La nuit de sexe brut et les sensations interdites

Stéphane me relève, m’embrasse. Théo dans mon dos, baisers cou – zone sensible, je frissonne. Seins pincés, tétons durs. Stéphane descend string, lèche chatte. ‘T’es trempée, coquine.’ Théo libère mes nichons. Sur canapé, jambes écartées. Théo entre cuisses, caresse, baisers lents. Langue sur vulve rasée, doigts en moi. ‘Continue, oui…’ Je suce Stéphane, gorge profonde. Bassin ondule, orgasme monte. Cri étouffé, je jouis sur sa langue.
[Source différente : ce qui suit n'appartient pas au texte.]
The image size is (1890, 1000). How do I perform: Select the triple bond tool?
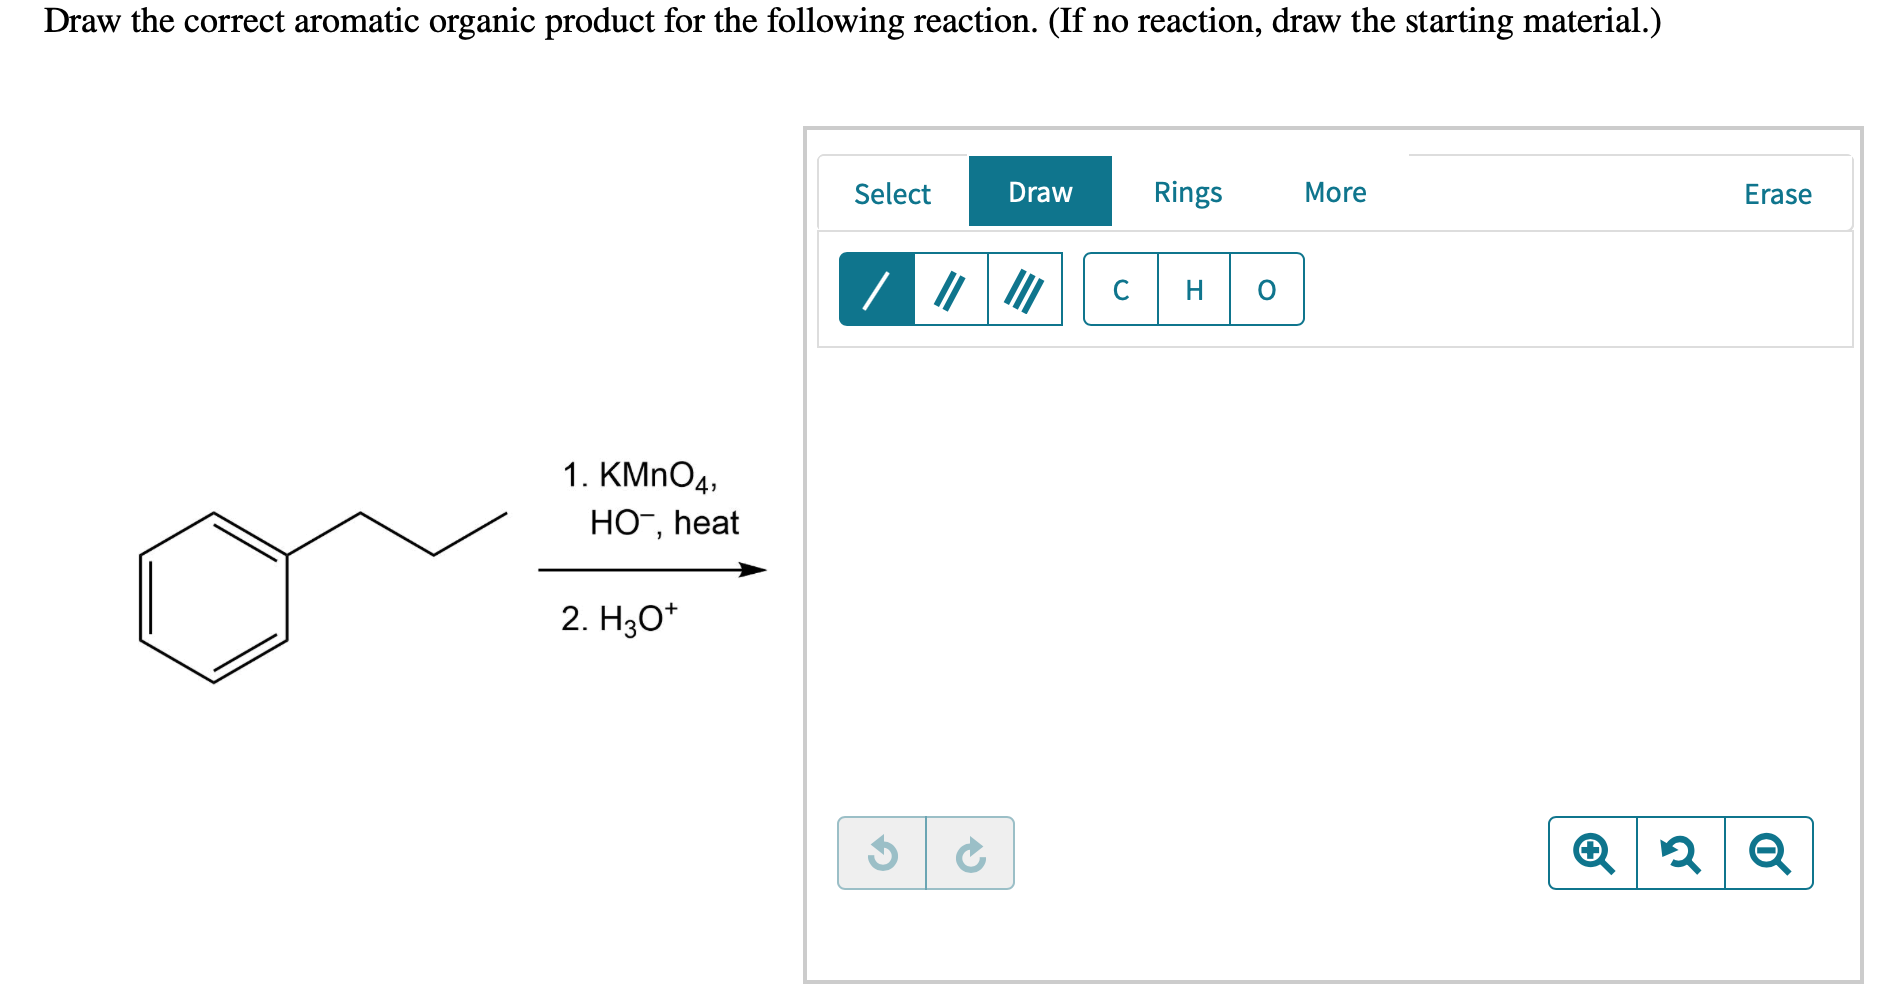pos(1024,289)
‘À la chambre.’ Préservatifs prêts. Stéphane au bord lit, je m’empale : ‘Ta queue en moi, vas-y.’ Théo en bouche, rythme va-et-vient. Clito massé, je jouis encore. À quatre pattes sur Théo, suce gorge profonde. ‘Plus fort, baise ma bouche.’ Stéphane lubrifie cul : ‘Ton trou serré va prendre ma bite.’ Doigts dedans, je gémis. Il entre anal, Théo vaginal. ‘Putain, vous me remplissez…’ Paroi fine, queues se frottent. Sensations folles, chaud, plein. ‘Je vais jouir !’ Théo explose en capote. Moi après, contractions. Stéphane inonde mon cul.
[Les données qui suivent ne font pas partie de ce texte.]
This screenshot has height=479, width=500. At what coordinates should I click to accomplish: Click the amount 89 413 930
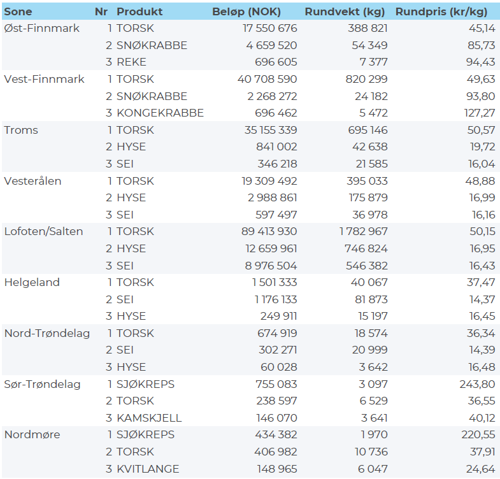click(x=269, y=231)
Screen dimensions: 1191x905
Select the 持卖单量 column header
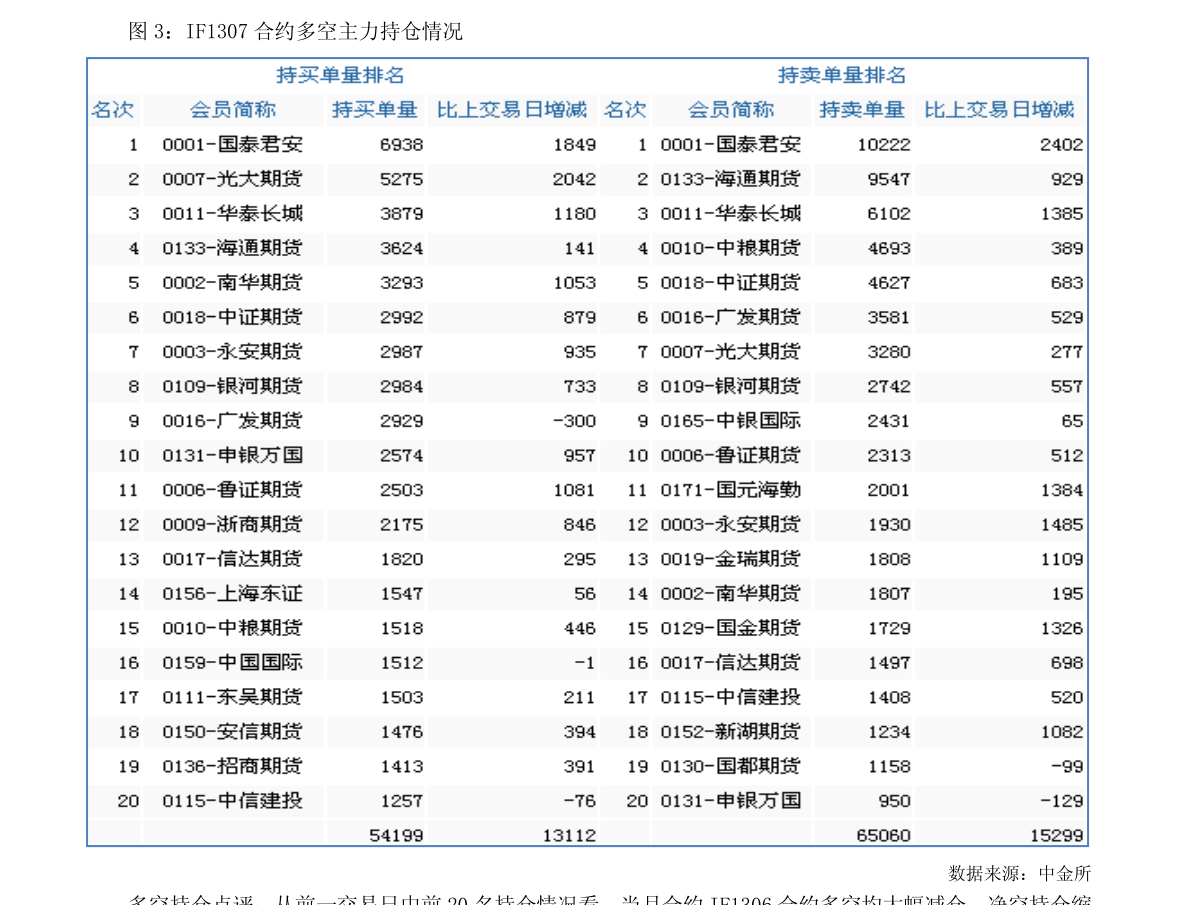[861, 110]
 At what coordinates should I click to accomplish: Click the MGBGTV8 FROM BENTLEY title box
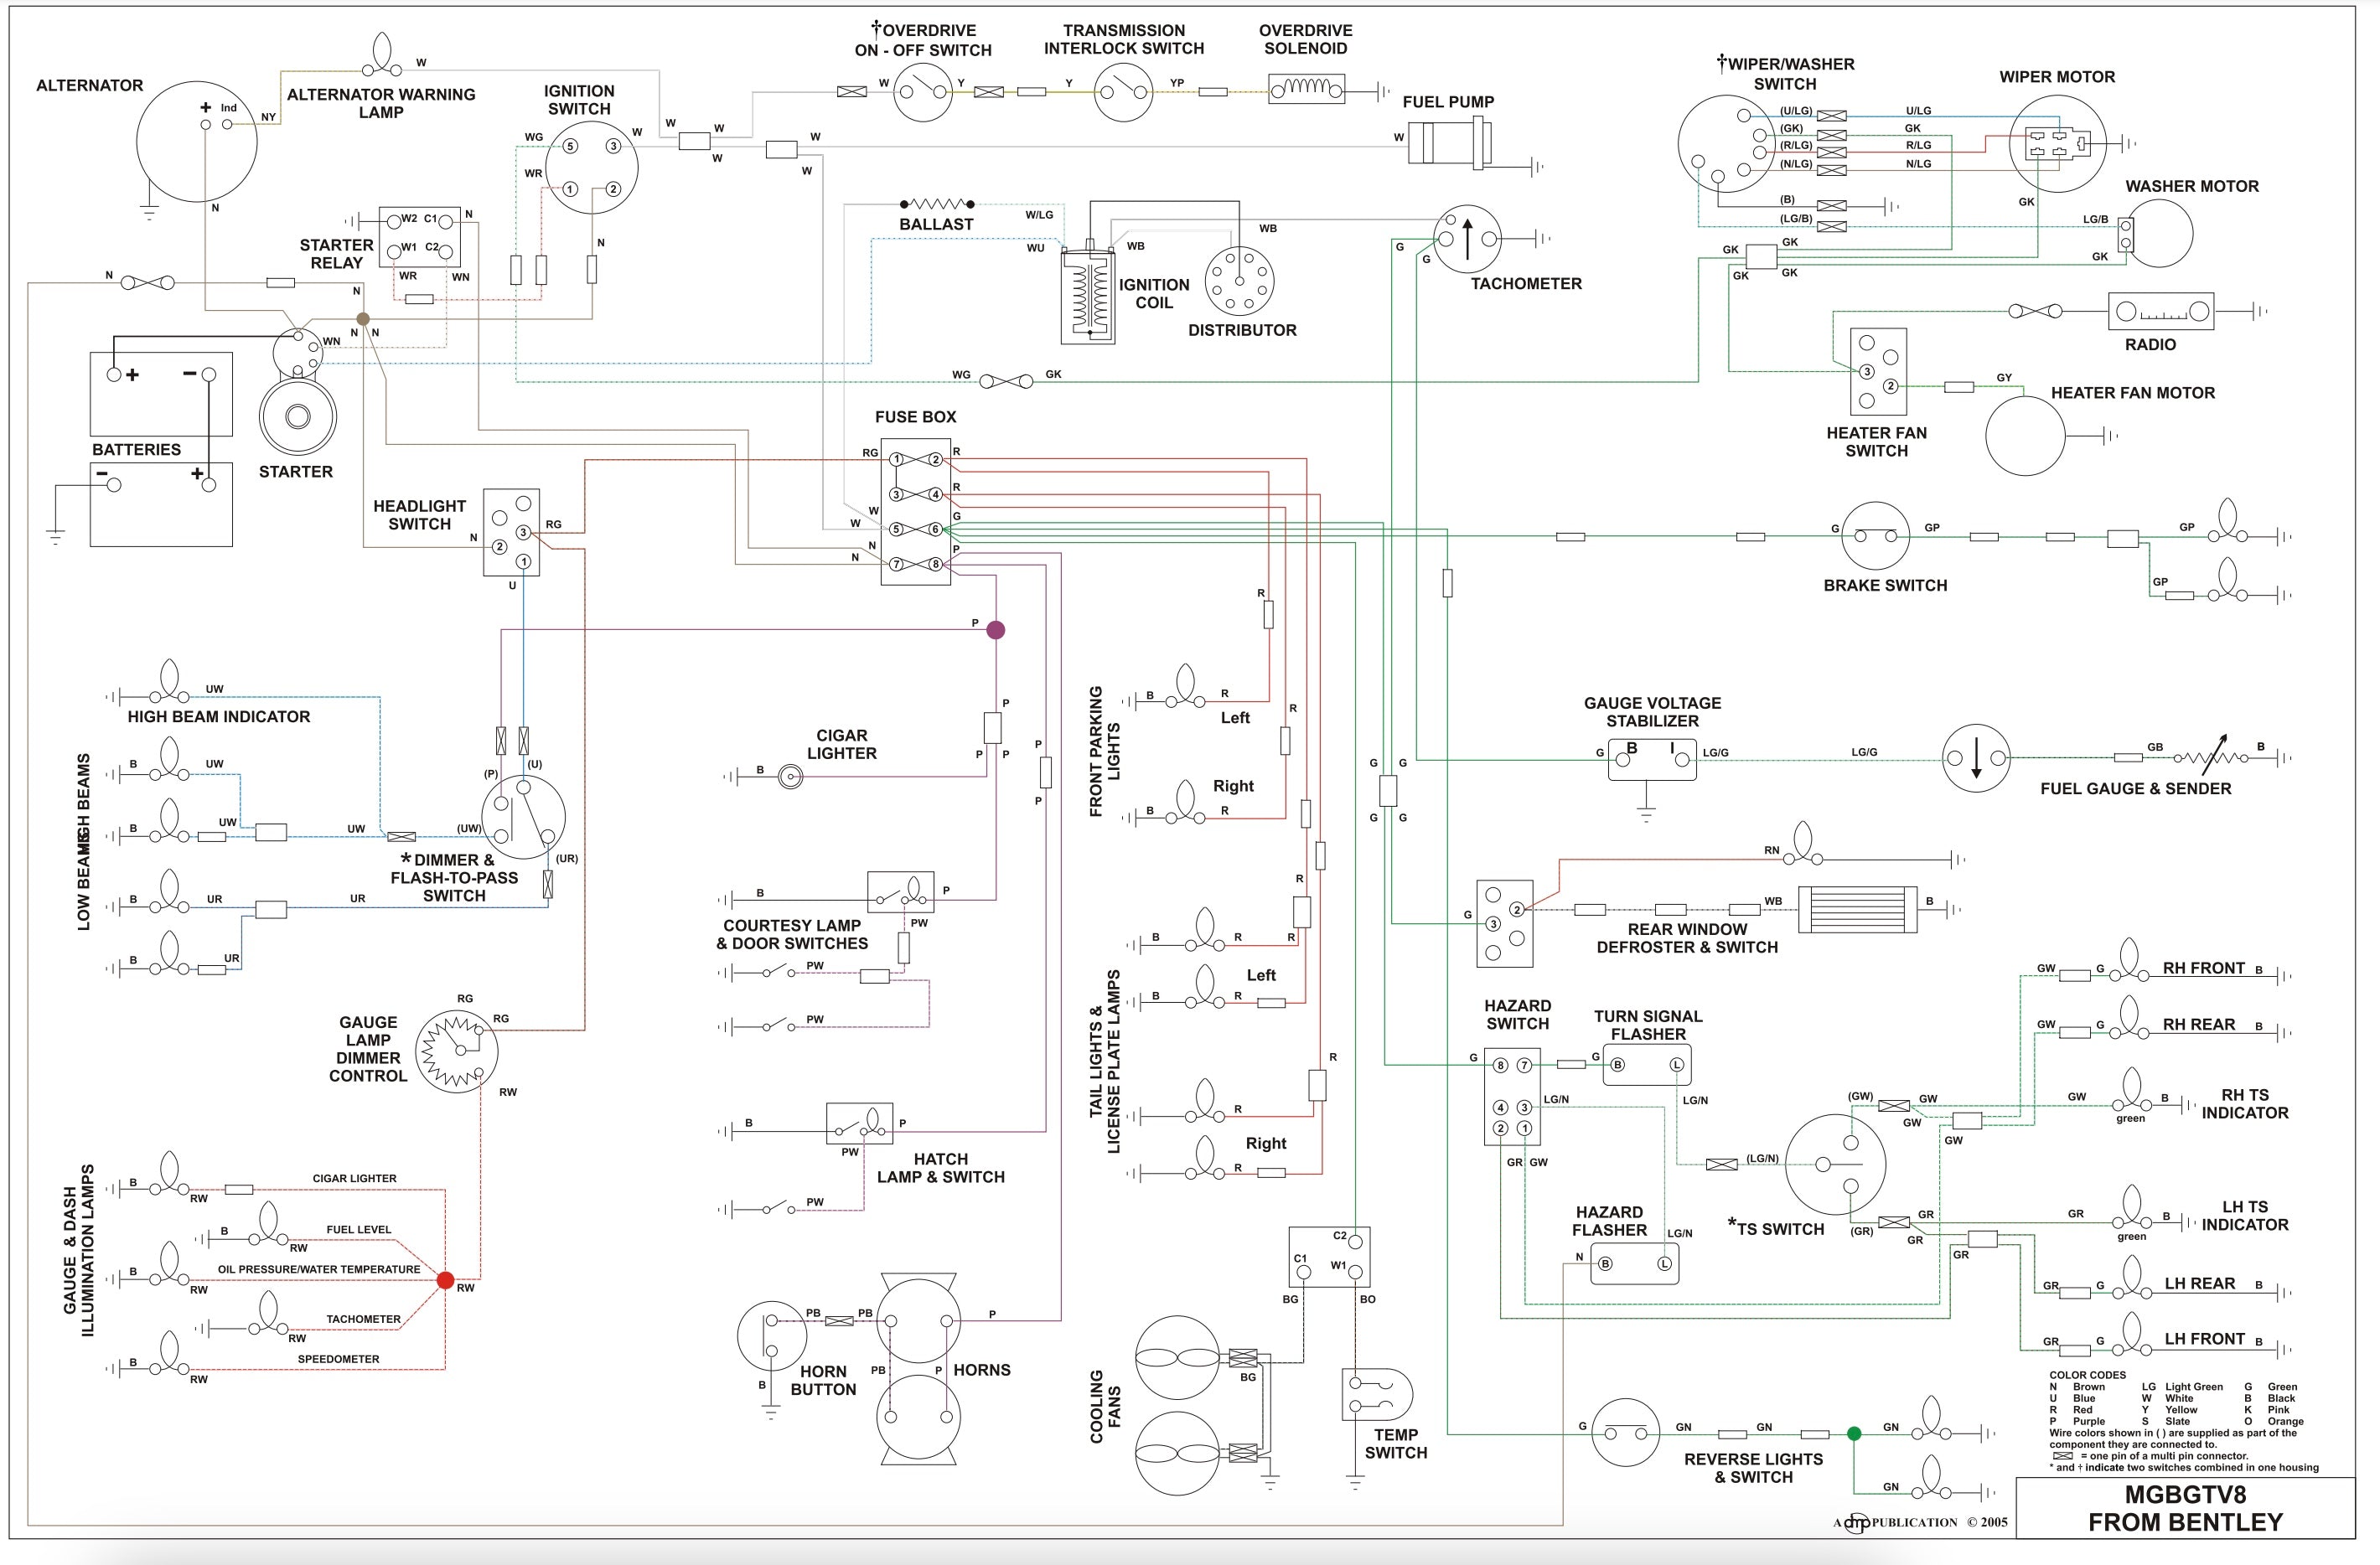2185,1509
On s’effondre, sueur, odeurs de sperme et chatte. Théo part tôt, boulot. ‘Appelle si tu passes.’ Bisou. Seul avec Stéphane, on baise vite fait, missionnaire brutal. ‘T’es ma salope infidèle.’ Puis douche, efface traces. Rentre 9h. Marc dort. Odeur sexe encore sur peau ? Douche rapide. Remets alliance, clic froid. Lit, il se retourne. ‘Bien passé ?’ ‘Super.’ Sourire innocent. Cœur encore battant. Demain, épouse modèle. Mais cette nuit… inoubliable.